We will do this by creating a list of lists containing the hours during which posts were created and the average number of comments those posts received:

In [43]:
avg_by_hour = []
# iterated over the two dic. and appended the hours as a first component to the
# list and the average as the second component. 
for hours in comments_by_hour and counts_by_hour:
    avg_by_hour.append([hours,(comments_by_hour[hours])/counts_by_hour[hours]])
    
print(avg_by_hour)


[['09', 5.5777777777777775], ['13', 14.741176470588234], ['10', 13.440677966101696], ['14', 13.233644859813085], ['16', 16.796296296296298], ['23', 7.985294117647059], ['12', 9.41095890410959], ['17', 11.46], ['15', 38.5948275862069], ['21', 16.009174311926607], ['20', 21.525], ['02', 23.810344827586206], ['18', 13.20183486238532], ['03', 7.796296296296297], ['05', 10.08695652173913], ['19', 10.8], ['01', 11.383333333333333], ['22', 6.746478873239437], ['08', 10.25], ['04', 7.170212765957447], ['00', 8.127272727272727], ['06', 9.022727272727273], ['07', 7.852941176470588], ['11', 11.051724137931034]]

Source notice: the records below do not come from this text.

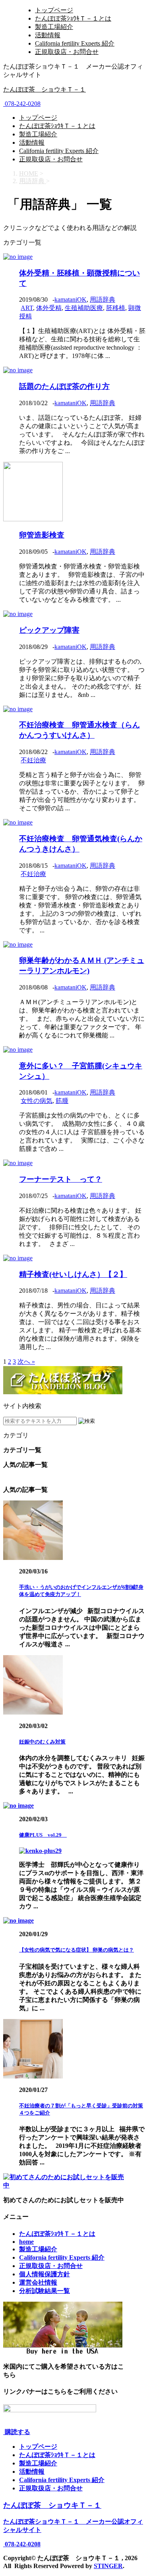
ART (27, 307)
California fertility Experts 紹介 (74, 43)
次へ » (26, 1361)
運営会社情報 (38, 2282)
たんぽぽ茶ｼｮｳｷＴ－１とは (73, 18)
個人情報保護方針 (44, 2274)
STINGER (108, 2566)
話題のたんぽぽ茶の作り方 (64, 386)
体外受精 (49, 307)
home (26, 2241)
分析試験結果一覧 (44, 2290)
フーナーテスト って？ (60, 1179)
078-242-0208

Next we will sort the above result so that it will be easier to identify the highest value. First we need to swap the avg_by_hour list:

In [44]:
swap_avg_by_hour = []

for row in avg_by_hour:
    swap_avg_by_hour.append([row[1],row[0]])
print(swap_avg_by_hour)

[[5.5777777777777775, '09'], [14.741176470588234, '13'], [13.440677966101696, '10'], [13.233644859813085, '14'], [16.796296296296298, '16'], [7.985294117647059, '23'], [9.41095890410959, '12'], [11.46, '17'], [38.5948275862069, '15'], [16.009174311926607, '21'], [21.525, '20'], [23.810344827586206, '02'], [13.20183486238532, '18'], [7.796296296296297, '03'], [10.08695652173913, '05'], [10.8, '19'], [11.383333333333333, '01'], [6.746478873239437, '22'], [10.25, '08'], [7.170212765957447, '04'], [8.127272727272727, '00'], [9.022727272727273, '06'], [7.852941176470588, '07'], [11.051724137931034, '11']]


In [62]:
sorted_swap = sorted(swap_avg_by_hour,reverse = True)

Top 5 Hours for Ask Posts Comments

In [65]:
print('\n')
print("Top 5 Hours for Ask Posts Comments")
print('\n')

for time in sorted_swap[0:5]:
    time_dt = dt.datetime.strptime(time[1],"%H")
    hour = time_dt.strftime("%H:%M")
    date = str(time[0])
    comment = time[0]
    avg_c = "{h} : {c:.2f} average comments per post"
    print(avg_c.format(c=comment,h=hour))



Top 5 Hours for Ask Posts Comments


15:00 : 38.59 average comments per post
02:00 : 23.81 average comments per post
20:00 : 21.52 average comments per post
16:00 : 16.80 average comments per post
21:00 : 16.01 average comments per post


#### Findings

From the above analysis, we can see that on average, significant amount of comments(38.59) was recorded for Ask posts made at 15:00 hour. This is really huge when compared to the average Ask comment for the entire Ask posts which stood at 14.04. 

# Conclusion

In conclusion analysis of the Hacker News data shows that ``ask post`` attracts more comments. Most expercially ask those made at 15:00.